PHOENIX -- A few days into the season, D-backs manager Kirk Gibson said that Juan Miranda would get the majority of the playing time at first base as the organization tries to figure out what it has in the young player.
On Friday, though, veteran Russell Branyan started for the third straight game and fifth overall compared to Miranda's four. While Gibson was circumspect in his reasoning, it appears it's just too tempting to have Branyan's bat in the lineup. Branyan entered play hitting .421 with a homer, in addition to playing good defense at first base.
Miranda, meanwhile, is hitting just .227, and his one homer and all three of his RBIs came as a pinch-hitter against the Cardinals on Tuesday night.
"Looking at the matchup tonight, I just thought it was a better matchup," Gibson said.
What about what he said about Miranda getting the majority of the playing time?
"That's probably the reason why I reserve a lot of the things I say," Gibson said. "You can always change your mind. Juan's going to get his playing time, but right now I felt this was the right way to go. Tomorrow it may be somebody different."
Shoulder tendinitis forces Heilman to DL
PHOENIX -- Aaron Heilman was fine with pitching through the discomfort in his shoulder, but when it started to affect the right-hander's performance, he knew something had to be done.
The D-backs placed Heilman on the 15-day disabled list Friday with tendinitis in his shoulder and recalled right-hander Josh Collmenter from Triple-A Reno.
For Heilman to experience any kind of injury is rare, as he has been a workhorse. The 32-year-old is the only pitcher in the Majors to have made at least 70 appearances in each of the last five seasons.
Heilman said he first felt discomfort when he tried to overthrow a pitch in his last start of Spring Training on March 27.
"It just got to the point where I couldn't pitch through it anymore," Heilman said. "I tried to pitch through it the last couple of weeks and felt that it was starting to affect my performance, and it's not fair to my teammates to go out there when you can't be effective."
After five years in the bullpen, Heilman tried to win a spot in the rotation this spring, but said he did not think the increased workload had anything to do with the injury.
In his last relief appearance Wednesday, he allowed six runs in 1 2/3 innings.
"Hopefully this is something we nip in the bud now," he said.
Collmenter gets first big league callup
PHOENIX -- Sleep did not come easy for Josh Collmenter on Thursday night.
The D-backs right-hander was informed earlier in the evening that he had been promoted from Triple-A Reno to the big leagues.
"Very excited -- it's the call you kind of wait for your entire career, so to get it is kind of an indescribable feeling," said Collmenter, who is getting his first taste of the Majors. "I tried to get as much [sleep] as I could. Besides the anticipation, half [was] not wanting to miss that alarm and miss the flight, so that kind of kept me on edge a little bit."
Collmenter, 25, made one start for Reno, allowing two runs (one earned) on two hits with seven strikeouts over six innings.
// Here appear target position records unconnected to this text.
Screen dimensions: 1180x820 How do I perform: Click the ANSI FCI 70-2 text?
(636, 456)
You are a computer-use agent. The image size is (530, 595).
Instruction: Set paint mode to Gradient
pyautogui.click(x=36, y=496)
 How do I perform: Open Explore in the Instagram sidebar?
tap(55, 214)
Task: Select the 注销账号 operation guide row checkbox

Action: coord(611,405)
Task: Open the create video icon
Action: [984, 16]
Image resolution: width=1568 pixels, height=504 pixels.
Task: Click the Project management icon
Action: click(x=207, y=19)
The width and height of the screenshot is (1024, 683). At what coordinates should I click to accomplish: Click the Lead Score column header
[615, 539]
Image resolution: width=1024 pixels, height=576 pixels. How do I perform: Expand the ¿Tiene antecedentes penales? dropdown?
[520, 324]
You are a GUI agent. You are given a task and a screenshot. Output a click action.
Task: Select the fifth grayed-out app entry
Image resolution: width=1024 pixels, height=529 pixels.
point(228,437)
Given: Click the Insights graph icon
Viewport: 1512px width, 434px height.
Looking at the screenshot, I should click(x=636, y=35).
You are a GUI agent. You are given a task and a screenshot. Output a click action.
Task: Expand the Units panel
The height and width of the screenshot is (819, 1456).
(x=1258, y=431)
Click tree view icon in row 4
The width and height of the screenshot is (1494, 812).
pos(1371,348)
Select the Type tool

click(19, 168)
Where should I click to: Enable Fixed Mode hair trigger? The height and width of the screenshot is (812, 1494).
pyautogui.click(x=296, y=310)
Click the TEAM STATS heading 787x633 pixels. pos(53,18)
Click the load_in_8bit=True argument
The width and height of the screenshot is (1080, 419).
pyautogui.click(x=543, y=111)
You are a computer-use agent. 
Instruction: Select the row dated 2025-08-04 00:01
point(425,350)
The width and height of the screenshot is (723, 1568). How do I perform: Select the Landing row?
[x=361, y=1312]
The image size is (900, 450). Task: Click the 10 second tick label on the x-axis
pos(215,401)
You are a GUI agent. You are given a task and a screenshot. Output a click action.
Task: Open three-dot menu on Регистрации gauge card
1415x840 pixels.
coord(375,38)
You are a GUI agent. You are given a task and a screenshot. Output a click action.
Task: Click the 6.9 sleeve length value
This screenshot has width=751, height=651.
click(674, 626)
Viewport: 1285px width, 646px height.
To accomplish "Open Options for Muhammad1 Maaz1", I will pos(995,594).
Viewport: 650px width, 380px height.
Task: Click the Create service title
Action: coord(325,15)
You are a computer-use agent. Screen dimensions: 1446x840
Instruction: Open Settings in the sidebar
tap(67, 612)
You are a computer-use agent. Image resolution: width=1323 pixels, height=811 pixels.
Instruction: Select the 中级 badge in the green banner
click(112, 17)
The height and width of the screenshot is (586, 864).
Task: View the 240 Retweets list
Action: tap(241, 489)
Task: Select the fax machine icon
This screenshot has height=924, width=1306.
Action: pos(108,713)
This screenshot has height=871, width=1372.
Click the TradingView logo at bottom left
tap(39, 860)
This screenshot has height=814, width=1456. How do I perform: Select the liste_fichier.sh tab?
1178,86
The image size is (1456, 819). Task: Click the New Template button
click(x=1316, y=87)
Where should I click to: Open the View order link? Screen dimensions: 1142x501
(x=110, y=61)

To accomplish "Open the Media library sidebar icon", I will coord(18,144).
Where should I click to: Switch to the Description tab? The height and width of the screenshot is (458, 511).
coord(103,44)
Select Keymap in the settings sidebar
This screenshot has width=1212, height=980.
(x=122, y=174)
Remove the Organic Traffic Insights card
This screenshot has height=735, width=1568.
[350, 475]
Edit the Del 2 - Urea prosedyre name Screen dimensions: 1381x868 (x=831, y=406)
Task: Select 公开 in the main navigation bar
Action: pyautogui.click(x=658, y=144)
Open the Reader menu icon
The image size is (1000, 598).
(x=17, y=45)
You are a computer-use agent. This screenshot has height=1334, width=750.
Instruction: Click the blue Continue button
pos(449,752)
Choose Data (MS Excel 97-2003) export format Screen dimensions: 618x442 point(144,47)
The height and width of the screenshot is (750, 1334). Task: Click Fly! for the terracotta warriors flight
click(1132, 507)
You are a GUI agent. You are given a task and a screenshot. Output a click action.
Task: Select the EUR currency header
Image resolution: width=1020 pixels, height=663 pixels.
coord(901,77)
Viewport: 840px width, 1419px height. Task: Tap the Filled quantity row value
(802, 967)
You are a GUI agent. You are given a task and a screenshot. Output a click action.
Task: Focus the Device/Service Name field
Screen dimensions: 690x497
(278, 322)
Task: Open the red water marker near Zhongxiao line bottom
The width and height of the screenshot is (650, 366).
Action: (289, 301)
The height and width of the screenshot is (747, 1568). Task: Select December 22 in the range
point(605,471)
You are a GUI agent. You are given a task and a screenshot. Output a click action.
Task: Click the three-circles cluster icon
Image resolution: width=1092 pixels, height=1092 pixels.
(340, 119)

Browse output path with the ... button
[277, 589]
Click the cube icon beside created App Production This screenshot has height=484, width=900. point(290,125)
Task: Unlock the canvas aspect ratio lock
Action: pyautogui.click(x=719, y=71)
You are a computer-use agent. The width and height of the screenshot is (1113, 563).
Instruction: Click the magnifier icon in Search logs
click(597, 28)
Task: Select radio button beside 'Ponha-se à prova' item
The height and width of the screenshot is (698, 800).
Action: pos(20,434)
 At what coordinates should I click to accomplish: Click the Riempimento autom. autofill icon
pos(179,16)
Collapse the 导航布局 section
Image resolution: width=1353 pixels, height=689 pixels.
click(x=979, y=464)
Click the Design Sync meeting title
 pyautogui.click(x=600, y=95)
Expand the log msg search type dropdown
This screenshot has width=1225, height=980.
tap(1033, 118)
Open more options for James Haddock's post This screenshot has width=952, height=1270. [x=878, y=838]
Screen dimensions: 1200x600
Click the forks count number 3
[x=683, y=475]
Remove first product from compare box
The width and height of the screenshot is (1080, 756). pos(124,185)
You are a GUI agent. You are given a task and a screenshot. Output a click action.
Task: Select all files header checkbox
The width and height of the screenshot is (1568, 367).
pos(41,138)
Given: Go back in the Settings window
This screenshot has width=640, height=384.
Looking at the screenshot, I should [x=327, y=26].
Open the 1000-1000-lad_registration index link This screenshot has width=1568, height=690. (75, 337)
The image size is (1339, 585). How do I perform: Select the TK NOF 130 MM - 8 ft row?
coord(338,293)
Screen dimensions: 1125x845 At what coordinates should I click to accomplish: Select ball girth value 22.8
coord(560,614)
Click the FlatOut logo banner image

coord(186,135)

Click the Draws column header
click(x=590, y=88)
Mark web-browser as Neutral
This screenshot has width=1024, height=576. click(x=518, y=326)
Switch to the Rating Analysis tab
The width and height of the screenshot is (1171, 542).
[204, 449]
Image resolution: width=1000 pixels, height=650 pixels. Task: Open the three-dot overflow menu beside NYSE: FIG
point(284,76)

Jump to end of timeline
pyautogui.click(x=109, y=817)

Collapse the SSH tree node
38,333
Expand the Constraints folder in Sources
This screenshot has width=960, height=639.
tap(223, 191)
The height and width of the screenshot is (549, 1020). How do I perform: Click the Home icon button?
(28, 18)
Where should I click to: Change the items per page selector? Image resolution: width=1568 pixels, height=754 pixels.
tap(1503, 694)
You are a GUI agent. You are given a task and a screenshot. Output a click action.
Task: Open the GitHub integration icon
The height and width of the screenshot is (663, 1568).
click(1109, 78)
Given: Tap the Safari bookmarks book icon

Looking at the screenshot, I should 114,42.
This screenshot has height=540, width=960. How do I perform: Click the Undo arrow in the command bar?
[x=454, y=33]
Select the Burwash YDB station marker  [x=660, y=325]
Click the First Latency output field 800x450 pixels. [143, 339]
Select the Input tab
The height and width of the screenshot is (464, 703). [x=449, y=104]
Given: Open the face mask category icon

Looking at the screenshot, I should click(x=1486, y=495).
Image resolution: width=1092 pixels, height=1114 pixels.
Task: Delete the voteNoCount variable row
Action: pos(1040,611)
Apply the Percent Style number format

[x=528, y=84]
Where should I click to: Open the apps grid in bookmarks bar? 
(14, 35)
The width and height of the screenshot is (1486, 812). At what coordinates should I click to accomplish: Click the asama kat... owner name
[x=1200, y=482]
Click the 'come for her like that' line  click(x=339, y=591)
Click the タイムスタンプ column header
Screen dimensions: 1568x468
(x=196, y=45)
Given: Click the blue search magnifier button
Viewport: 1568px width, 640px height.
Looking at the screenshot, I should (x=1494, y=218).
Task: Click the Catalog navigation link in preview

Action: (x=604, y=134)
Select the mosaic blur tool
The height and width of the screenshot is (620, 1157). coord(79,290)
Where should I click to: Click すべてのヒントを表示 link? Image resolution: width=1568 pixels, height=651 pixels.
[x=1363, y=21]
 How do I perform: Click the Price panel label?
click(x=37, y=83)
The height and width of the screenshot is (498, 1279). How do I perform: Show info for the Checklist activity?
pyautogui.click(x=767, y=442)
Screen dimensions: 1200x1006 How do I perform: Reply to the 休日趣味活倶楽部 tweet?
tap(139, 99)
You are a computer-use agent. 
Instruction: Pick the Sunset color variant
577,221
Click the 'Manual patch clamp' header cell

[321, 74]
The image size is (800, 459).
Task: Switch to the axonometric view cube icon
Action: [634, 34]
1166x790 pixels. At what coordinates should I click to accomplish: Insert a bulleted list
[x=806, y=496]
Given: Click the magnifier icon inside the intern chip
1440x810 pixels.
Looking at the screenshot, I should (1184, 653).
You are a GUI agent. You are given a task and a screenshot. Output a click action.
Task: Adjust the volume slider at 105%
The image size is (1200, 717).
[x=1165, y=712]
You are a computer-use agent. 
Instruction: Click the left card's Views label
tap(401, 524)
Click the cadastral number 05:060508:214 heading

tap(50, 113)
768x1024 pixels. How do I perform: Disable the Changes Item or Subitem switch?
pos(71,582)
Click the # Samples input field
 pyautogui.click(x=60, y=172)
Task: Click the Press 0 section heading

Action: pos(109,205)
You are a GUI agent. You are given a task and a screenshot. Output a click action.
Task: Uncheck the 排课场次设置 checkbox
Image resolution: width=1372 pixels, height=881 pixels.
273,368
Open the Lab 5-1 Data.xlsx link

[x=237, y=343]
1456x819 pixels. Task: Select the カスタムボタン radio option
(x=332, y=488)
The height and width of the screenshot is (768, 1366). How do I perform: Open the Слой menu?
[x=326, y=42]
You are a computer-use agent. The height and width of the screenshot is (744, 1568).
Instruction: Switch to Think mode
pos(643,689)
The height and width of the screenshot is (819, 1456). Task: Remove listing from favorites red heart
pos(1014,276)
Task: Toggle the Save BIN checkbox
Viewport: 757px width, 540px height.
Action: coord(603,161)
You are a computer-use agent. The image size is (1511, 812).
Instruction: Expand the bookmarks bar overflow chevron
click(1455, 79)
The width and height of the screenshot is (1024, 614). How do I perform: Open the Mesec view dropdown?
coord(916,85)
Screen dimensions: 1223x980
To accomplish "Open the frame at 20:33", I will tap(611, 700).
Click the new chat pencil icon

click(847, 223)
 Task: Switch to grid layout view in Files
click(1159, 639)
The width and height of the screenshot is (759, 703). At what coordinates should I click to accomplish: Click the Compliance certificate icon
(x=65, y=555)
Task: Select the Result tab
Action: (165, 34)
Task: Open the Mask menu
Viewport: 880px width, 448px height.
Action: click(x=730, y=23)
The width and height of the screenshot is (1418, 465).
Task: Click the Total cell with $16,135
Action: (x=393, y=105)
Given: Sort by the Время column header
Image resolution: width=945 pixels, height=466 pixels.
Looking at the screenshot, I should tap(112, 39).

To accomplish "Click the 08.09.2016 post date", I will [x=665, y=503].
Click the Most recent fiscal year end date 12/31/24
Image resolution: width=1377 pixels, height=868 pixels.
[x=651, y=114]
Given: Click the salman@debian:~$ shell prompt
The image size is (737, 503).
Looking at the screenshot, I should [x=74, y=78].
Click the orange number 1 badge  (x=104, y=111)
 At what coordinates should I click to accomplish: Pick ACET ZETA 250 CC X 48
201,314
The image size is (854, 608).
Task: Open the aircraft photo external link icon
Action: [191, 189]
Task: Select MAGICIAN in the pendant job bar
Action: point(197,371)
A 15th-round pick in the 2007 First-Year Player Draft, Collmenter has made a steady rise through the D-backs' farm system and was added to the club's 40-man roster this past offseason.
"My goal was move up a level every year," he said. "I didn't want to get stuck in that rut. You always have people coming from behind you and you have to keep proving yourself. It's a goal of mine not to let an opportunity slide by."
A starter throughout his Minor League career, Collmenter will pitch out of the bullpen for the D-backs, and he said his experience doing that in big league camp this spring will help.